Thousands of gleeful Australian sporting fans gathered under overcast skies Tuesday morning at the steps of the iconic Sydney Opera House to shower their Ashes winning cricket team which blanked England out 5-0.
With Prime Minister Tony Abbott the head cheerleader, the crowd was whipped into a frenzy over triumph, having restored the country's pride after the Australians themselves were thrashed 0-3 in England last August.
"Thank you for making everyone of us so proud," the prime minister declared as the nation basks in one of the greatest cricketing triumphs in Australian history.
Initially dismissed as rank outsiders after successive Test series losses in England and India (0-4), the locals, led by spearhead paceman Mitchell Johnson and reinstated veteran Brad Haddin, gave the English a lesson that will go down in cricketing folklore.
Introduced by Abbott, the entire squad mingled generously with fans and media alike.
Former vice captain Shane Watson told Xinhua that victory was sweet.
"It just doesn't get any better than this... we've worked hard and always maintained that self-belief."
Watson said coach and former Test batsmen Darren Lehmann was at the heart of the whitewash.
"He's reminded us the joy of playing... it's changed everything," Watson said.
While the day will be savoured, the Australians will have one eye on South Africa, with another tour of redemption to kick off in February.
After more than a decade on top of the world rankings, Australian cricket reached a stunning low point at the hands of South Africa less than two years ago.
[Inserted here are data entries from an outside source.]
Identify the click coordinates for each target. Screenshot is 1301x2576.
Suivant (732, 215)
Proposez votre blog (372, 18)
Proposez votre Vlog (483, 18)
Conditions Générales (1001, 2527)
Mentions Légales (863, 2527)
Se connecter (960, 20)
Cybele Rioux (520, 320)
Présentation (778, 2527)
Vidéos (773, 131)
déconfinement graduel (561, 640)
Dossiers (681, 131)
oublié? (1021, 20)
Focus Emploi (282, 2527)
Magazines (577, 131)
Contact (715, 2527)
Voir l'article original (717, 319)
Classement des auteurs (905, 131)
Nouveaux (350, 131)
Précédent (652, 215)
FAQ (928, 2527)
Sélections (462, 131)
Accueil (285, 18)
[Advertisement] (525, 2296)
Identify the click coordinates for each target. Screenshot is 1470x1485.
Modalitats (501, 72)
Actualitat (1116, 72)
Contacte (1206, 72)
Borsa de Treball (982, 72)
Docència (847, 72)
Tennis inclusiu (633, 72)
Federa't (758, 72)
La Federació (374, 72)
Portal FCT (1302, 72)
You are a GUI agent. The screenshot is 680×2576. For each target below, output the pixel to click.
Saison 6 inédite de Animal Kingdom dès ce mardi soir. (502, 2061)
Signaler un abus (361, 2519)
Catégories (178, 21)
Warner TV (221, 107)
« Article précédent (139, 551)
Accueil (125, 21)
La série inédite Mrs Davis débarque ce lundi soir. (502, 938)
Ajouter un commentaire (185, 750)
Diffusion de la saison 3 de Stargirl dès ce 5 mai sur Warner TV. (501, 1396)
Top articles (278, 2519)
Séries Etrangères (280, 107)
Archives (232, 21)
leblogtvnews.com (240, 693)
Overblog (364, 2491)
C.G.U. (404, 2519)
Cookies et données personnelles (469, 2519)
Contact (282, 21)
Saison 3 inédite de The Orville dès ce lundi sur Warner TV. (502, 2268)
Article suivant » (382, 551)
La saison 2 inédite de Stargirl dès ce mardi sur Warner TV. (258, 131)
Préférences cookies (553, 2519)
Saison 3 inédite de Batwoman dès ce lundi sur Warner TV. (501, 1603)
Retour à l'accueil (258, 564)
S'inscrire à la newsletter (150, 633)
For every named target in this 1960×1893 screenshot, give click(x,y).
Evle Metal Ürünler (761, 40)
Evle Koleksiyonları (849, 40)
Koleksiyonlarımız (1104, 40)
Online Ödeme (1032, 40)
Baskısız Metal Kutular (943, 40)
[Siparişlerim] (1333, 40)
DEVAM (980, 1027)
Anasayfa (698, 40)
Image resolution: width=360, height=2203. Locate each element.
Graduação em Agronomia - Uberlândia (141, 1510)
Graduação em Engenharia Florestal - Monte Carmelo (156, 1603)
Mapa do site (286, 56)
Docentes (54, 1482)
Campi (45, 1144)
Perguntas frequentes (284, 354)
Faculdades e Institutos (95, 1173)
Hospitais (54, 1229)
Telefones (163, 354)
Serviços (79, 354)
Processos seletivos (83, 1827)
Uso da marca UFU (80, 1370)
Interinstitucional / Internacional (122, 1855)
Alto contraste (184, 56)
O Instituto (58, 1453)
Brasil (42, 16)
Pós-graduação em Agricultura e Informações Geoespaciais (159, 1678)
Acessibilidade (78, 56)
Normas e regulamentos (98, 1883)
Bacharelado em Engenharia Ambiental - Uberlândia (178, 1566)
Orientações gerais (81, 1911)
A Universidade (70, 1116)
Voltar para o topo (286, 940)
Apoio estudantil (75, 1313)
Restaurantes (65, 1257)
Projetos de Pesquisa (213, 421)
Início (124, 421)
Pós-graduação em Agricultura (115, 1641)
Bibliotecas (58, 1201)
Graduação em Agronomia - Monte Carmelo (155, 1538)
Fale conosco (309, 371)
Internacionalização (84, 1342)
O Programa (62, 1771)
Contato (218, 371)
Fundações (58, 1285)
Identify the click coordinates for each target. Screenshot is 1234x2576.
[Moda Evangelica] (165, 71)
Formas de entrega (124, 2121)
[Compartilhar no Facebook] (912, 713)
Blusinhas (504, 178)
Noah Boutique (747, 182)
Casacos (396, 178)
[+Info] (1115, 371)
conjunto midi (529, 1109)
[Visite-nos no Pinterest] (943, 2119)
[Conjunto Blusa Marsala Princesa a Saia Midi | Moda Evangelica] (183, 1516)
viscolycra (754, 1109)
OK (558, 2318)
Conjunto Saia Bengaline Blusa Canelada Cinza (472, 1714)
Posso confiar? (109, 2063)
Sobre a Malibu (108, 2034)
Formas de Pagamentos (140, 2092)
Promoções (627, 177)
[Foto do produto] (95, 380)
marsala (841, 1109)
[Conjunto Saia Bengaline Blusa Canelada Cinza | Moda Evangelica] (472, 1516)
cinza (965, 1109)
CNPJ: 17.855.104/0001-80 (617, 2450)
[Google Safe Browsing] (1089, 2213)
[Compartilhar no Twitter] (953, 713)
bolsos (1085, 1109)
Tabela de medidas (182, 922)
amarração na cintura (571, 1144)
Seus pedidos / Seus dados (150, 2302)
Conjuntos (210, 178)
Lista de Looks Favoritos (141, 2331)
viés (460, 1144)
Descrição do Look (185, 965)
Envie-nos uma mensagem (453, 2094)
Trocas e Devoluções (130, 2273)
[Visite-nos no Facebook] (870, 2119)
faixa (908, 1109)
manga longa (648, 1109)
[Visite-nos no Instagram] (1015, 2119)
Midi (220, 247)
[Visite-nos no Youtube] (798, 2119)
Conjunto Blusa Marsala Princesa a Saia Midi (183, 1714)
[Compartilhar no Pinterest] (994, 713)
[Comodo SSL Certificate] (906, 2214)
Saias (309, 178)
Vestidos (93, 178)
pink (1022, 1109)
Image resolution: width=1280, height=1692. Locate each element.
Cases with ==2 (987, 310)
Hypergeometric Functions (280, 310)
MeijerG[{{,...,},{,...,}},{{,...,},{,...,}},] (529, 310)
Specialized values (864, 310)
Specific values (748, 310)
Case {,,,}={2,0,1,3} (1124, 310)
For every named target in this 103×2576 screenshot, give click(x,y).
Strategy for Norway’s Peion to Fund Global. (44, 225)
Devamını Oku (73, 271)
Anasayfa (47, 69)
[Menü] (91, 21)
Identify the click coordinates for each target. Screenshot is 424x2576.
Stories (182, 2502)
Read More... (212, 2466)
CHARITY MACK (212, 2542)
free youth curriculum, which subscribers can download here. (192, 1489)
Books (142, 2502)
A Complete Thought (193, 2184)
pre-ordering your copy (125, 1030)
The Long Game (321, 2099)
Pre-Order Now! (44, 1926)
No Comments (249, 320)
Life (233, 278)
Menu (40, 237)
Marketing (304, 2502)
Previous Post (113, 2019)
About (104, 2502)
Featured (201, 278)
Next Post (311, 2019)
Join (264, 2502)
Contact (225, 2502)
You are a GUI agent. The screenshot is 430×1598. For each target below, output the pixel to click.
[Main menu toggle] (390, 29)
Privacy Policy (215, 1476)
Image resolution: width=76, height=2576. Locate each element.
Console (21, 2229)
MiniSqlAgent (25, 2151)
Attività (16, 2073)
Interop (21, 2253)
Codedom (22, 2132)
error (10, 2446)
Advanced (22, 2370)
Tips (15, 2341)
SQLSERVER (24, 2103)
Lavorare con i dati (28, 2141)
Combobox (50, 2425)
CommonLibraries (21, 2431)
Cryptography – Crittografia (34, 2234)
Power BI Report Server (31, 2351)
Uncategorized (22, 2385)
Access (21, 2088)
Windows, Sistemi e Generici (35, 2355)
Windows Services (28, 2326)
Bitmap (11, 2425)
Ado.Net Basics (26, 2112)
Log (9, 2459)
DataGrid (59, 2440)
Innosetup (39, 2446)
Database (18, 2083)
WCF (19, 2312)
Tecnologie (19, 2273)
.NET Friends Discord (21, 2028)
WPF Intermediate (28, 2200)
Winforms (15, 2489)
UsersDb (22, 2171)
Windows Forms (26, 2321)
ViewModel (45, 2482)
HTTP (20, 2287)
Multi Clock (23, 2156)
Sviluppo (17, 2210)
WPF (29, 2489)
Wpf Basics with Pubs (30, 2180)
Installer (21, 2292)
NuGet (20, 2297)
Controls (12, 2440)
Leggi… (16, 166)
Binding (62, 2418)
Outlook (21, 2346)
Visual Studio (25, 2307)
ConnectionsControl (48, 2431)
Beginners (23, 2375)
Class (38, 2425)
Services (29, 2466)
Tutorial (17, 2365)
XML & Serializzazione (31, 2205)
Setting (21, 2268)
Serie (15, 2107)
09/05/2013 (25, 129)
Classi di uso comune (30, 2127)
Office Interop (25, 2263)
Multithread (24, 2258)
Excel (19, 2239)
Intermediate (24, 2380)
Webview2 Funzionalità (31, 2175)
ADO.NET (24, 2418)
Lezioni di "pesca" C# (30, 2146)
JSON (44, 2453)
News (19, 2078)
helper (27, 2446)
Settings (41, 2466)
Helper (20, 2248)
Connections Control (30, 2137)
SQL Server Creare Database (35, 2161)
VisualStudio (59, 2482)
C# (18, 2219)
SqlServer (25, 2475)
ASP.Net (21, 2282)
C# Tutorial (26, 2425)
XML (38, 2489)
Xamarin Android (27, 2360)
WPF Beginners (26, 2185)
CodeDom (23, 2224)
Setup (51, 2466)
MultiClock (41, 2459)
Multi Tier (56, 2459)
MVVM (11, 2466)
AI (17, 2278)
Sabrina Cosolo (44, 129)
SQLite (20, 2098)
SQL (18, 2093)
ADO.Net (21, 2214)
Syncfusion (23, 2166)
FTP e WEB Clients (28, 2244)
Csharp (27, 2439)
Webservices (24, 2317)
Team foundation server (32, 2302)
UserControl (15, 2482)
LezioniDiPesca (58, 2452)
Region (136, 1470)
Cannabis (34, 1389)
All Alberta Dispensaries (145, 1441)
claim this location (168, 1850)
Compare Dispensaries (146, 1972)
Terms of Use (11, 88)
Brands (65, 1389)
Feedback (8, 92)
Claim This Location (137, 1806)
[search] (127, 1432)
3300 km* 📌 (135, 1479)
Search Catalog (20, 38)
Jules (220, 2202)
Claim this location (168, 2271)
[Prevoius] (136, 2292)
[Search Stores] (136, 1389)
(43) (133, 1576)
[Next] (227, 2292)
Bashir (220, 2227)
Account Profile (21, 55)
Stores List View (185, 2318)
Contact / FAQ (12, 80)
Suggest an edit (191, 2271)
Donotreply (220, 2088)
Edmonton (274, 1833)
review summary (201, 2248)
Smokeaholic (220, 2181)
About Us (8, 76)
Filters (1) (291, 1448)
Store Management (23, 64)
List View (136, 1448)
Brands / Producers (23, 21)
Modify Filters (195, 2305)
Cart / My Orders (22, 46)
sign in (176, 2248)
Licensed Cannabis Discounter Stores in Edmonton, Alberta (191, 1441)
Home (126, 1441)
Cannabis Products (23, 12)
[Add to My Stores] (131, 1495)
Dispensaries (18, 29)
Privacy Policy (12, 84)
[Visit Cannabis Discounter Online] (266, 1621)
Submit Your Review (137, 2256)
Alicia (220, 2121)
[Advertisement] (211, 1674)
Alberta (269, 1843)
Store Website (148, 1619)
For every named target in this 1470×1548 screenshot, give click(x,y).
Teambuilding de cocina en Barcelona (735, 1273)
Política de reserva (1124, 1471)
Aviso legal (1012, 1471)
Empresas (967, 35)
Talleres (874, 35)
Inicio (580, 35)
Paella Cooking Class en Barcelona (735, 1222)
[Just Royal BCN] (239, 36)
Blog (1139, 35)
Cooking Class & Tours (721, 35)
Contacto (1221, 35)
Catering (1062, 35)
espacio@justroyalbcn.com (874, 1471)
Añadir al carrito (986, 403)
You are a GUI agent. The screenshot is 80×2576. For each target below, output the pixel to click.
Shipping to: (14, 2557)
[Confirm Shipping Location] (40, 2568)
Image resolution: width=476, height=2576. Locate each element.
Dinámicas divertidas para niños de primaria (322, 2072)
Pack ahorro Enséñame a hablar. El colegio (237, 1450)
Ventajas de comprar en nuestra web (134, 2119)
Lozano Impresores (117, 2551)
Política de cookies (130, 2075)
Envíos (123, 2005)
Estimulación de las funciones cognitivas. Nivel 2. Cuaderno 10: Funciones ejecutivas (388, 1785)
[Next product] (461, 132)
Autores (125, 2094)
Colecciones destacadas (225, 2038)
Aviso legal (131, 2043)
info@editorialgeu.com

The Proteas world-beating pace attack decimated the Australians in Cape Town, at one stage leaving them at 9-21 before being bowled out for a historic low of 47.
Those memories will need to be eradicated before cricket fans in this sport-mad nation can return to something akin to business as usual.
Perhaps the only low point on a day of celebration are the reports coming out of Melbourne that Tasmanian captain George Bailey will face the axe after a slim series at number six.
His understudy in Tasmania, Alex Doolan looks the likely replacement, according to the Sun Herald, with Doolan moving to number three and Watson dropping to number six, leaving no place for the one-day specialist.
The 31-year-old Bailey has still been tipped to make the touring squad.
Bailey was upbeat at the Opera House celebrations, posing for photographs with delighted fans and signing autographs, but refused to speculate on the make-up of the South African tour.
"I just want to enjoy the day," he said.
And he wasn't the only one.
The vocal crowd saved their largest cheer for the resurrected pacemen and man of the series, Mitchell Johnson, unmissable with his handlebar moustache.
Formerly a figure of ridicule for his poor Ashes performances, Johnson simply blew the English batsmen off the pitch, beginning in Brisbane and finishing in Sydney with 37 wickets at 13.97 apiece.
Johnson was at the heart of Australia's methodical dismemberment of the once powerful English team which included a brutal finish in Sydney on the weekend when the English were executed and packed off within three days.